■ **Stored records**
• • •
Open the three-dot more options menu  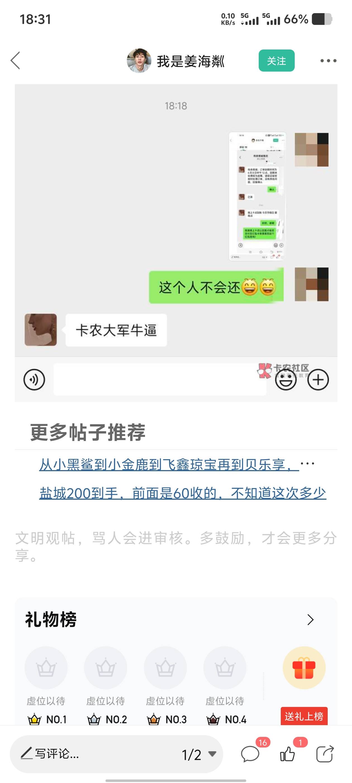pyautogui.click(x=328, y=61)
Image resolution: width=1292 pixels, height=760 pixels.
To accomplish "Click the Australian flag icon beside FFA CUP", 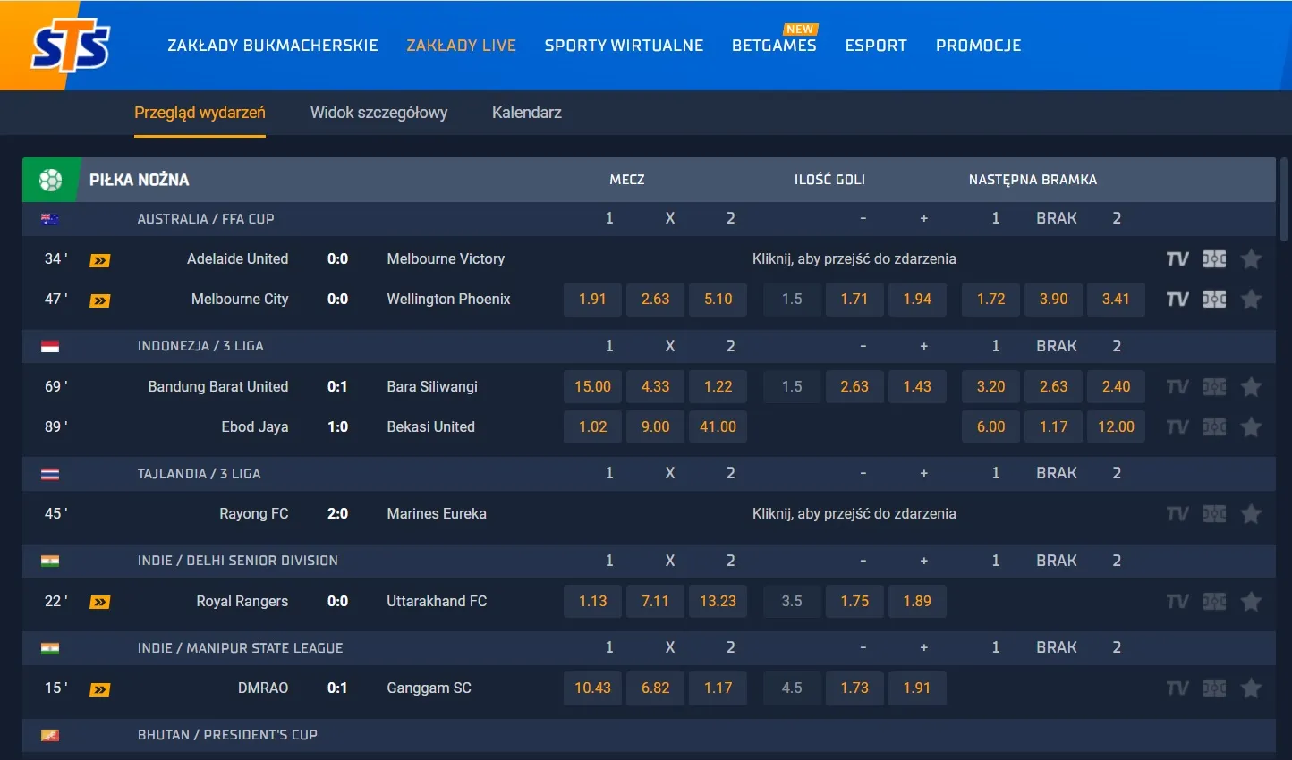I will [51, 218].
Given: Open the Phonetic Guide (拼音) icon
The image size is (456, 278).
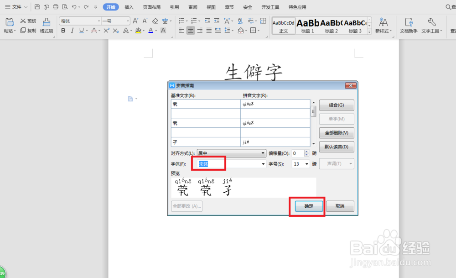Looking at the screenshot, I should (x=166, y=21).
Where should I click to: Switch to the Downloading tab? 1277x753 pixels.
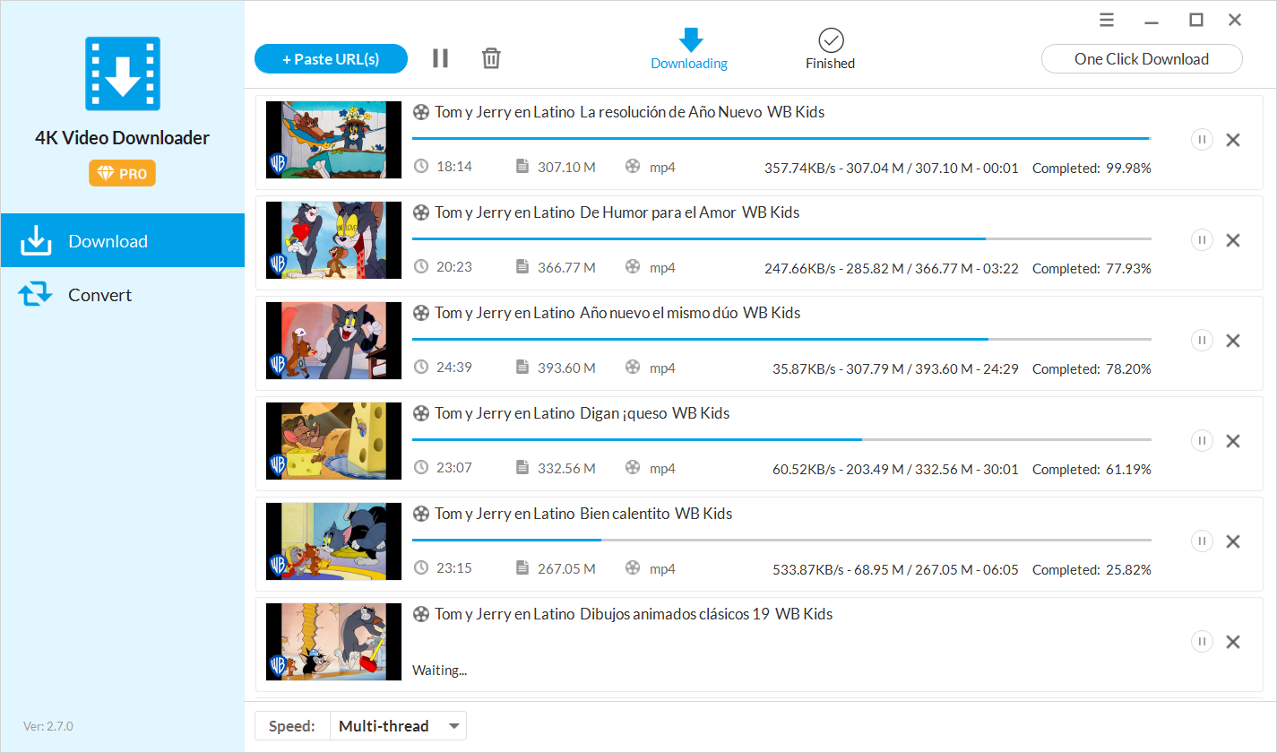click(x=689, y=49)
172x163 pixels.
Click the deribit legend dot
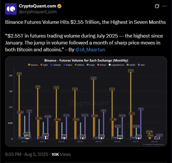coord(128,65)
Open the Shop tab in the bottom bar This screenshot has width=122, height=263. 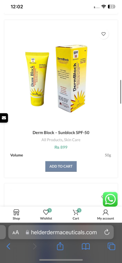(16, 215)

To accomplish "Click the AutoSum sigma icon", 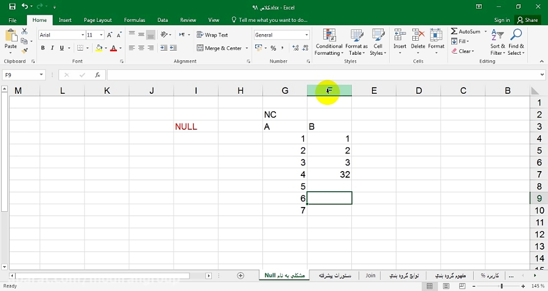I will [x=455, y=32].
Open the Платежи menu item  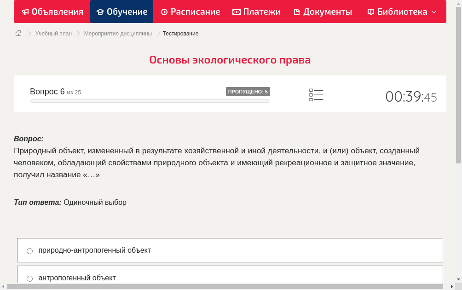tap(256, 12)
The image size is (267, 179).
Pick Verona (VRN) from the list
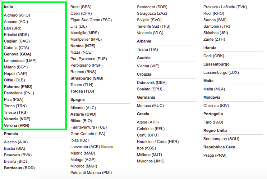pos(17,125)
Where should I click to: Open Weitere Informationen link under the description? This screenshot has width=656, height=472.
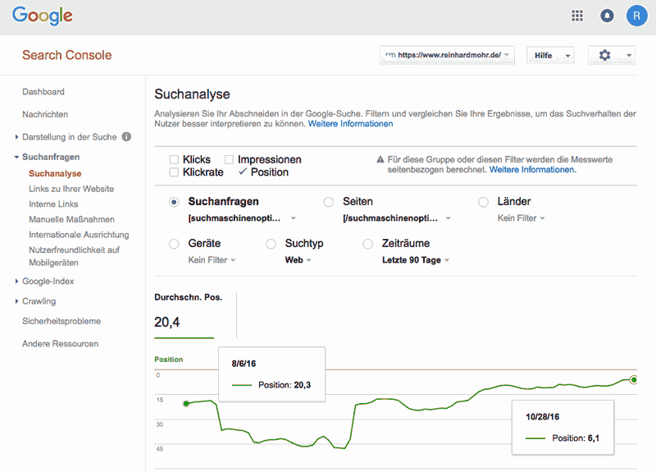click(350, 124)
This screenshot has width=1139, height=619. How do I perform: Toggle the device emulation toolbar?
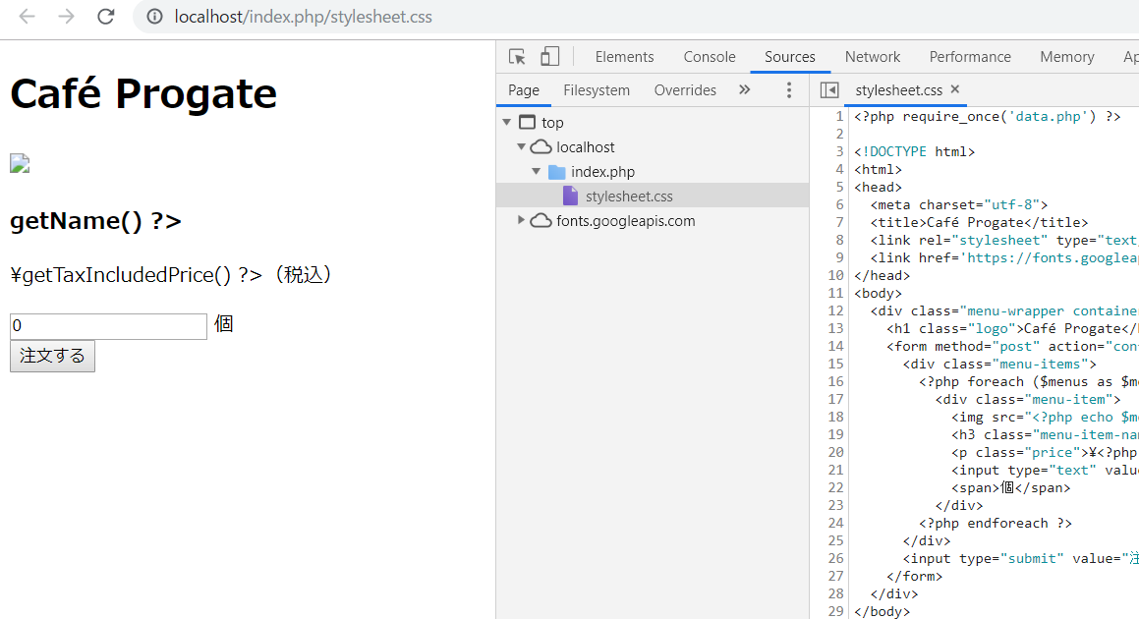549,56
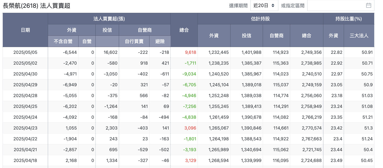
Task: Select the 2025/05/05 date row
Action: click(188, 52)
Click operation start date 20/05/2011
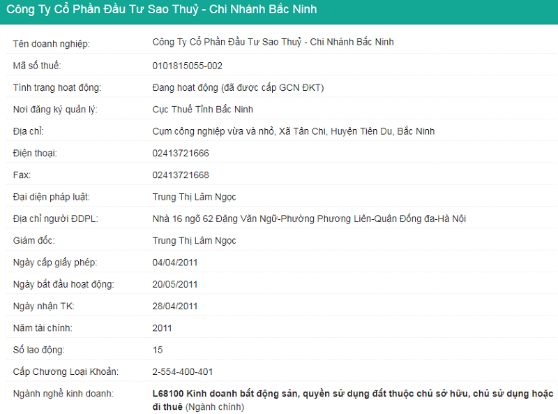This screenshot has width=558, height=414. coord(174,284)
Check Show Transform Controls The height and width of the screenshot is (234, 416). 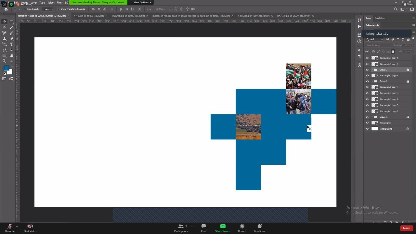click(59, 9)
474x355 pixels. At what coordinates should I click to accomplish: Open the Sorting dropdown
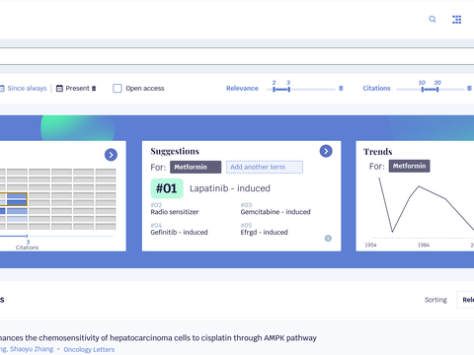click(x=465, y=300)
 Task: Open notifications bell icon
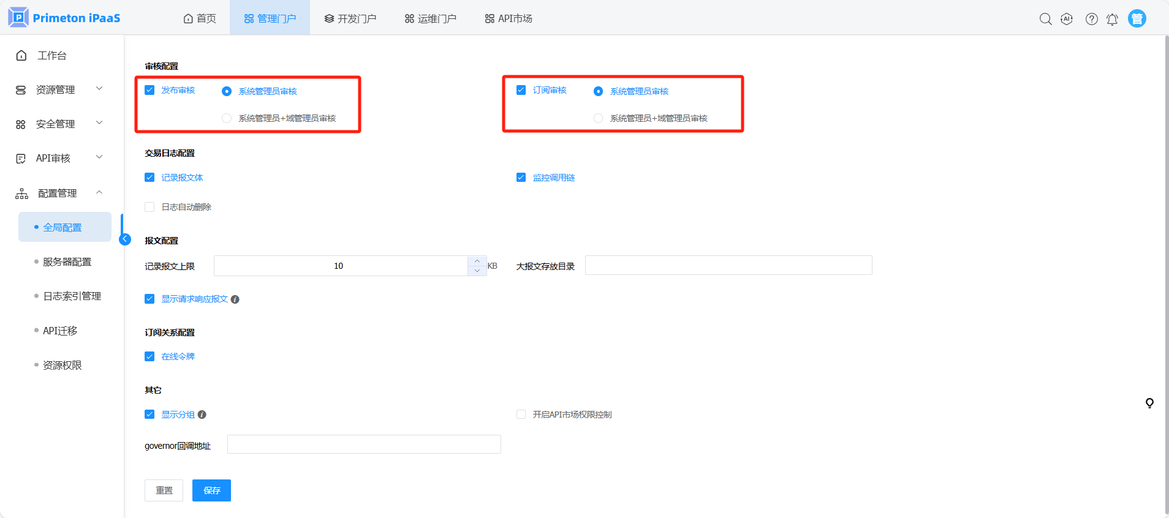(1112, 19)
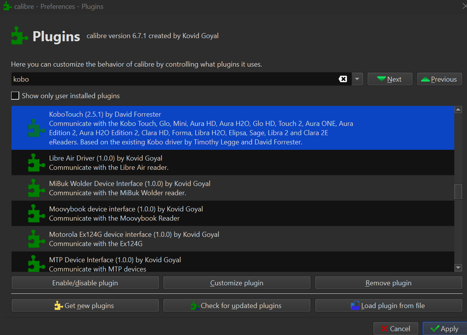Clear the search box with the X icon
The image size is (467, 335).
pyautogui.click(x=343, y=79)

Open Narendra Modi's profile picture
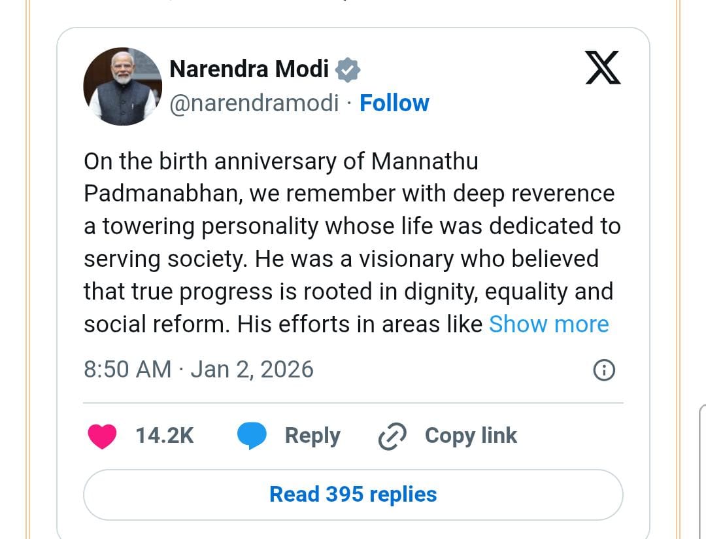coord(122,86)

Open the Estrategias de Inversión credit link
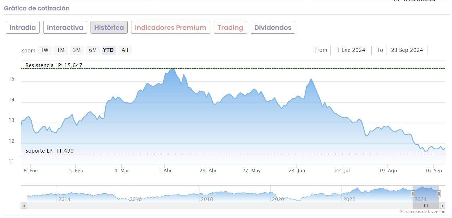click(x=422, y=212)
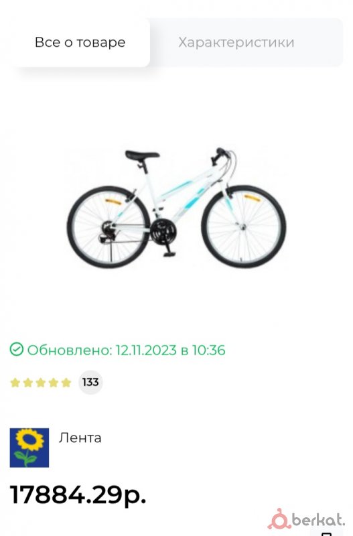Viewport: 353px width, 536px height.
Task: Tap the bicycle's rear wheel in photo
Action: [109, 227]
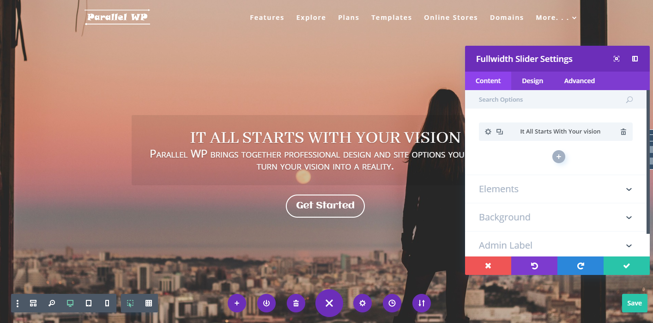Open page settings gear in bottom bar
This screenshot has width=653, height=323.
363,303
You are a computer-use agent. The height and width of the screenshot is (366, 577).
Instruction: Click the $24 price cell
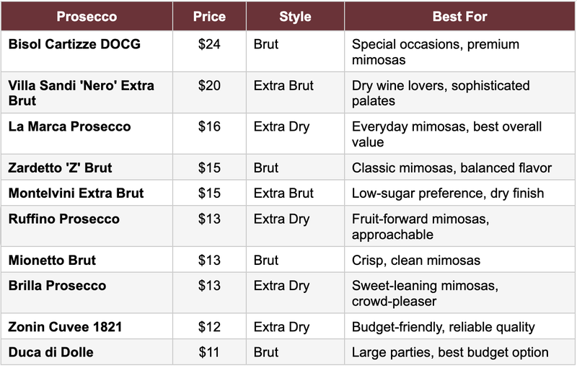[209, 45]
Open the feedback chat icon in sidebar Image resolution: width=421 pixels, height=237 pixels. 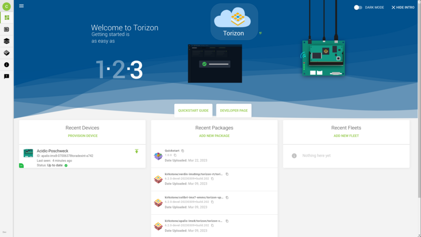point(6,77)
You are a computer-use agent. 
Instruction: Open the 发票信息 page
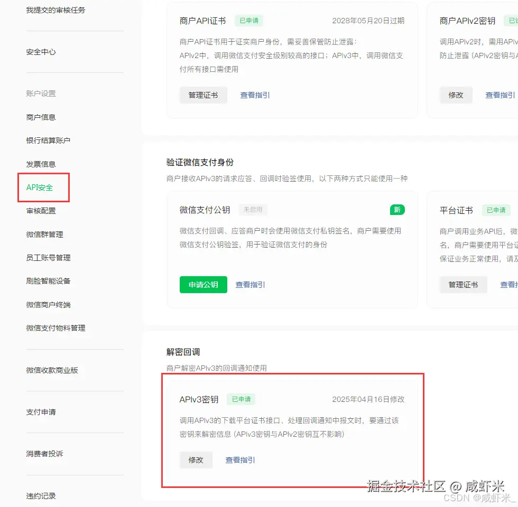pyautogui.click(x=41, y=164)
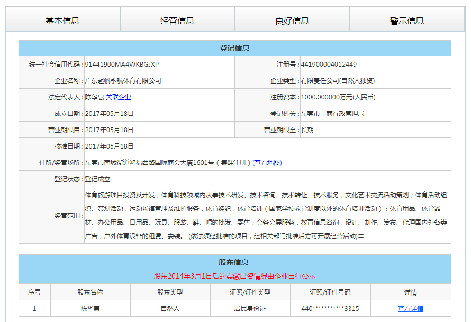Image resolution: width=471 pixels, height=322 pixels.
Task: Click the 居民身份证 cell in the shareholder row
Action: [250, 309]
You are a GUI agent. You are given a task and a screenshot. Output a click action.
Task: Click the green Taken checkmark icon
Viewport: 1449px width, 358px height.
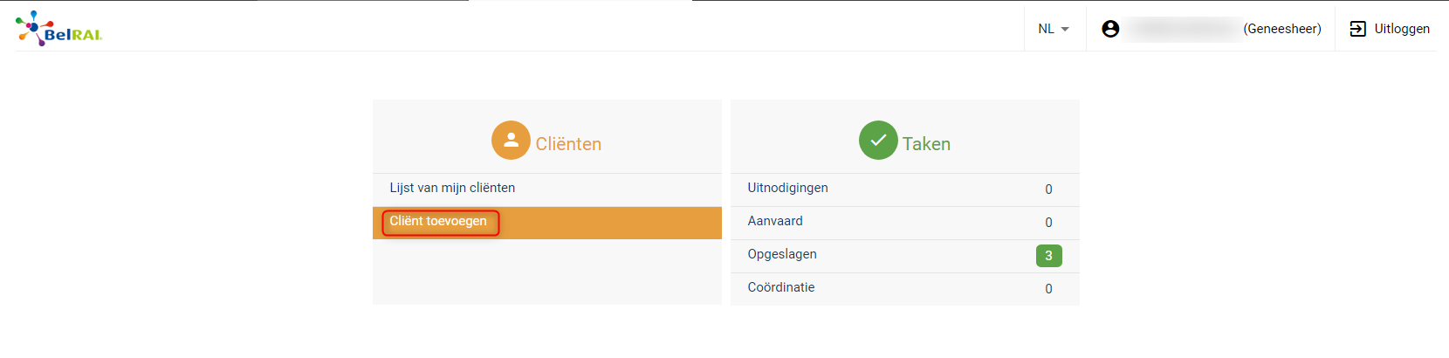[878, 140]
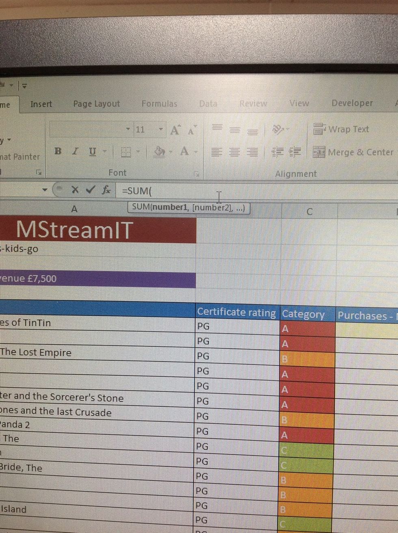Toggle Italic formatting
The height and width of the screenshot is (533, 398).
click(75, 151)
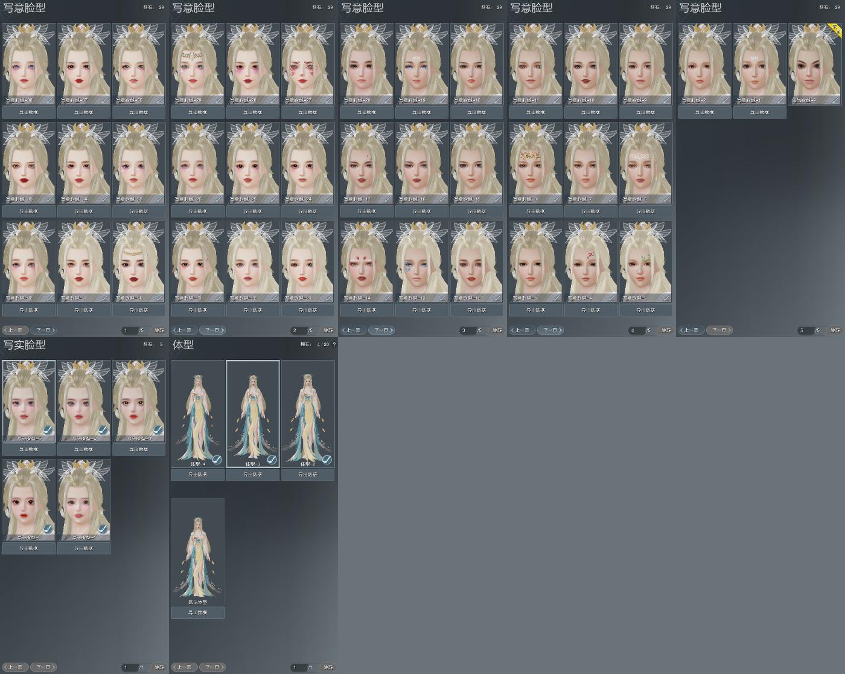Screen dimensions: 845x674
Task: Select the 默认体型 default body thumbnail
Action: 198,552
• • •
■ **TASK DIRECTIONS**
Filter the entries down to the lines with the word "agent" in them.

■ **ANSWER SECTION**
You are a computer-use agent. The height and width of the screenshot is (366, 577).
You are a computer-use agent. 
You are a GUI agent. You are given a task and a screenshot. Output a click action.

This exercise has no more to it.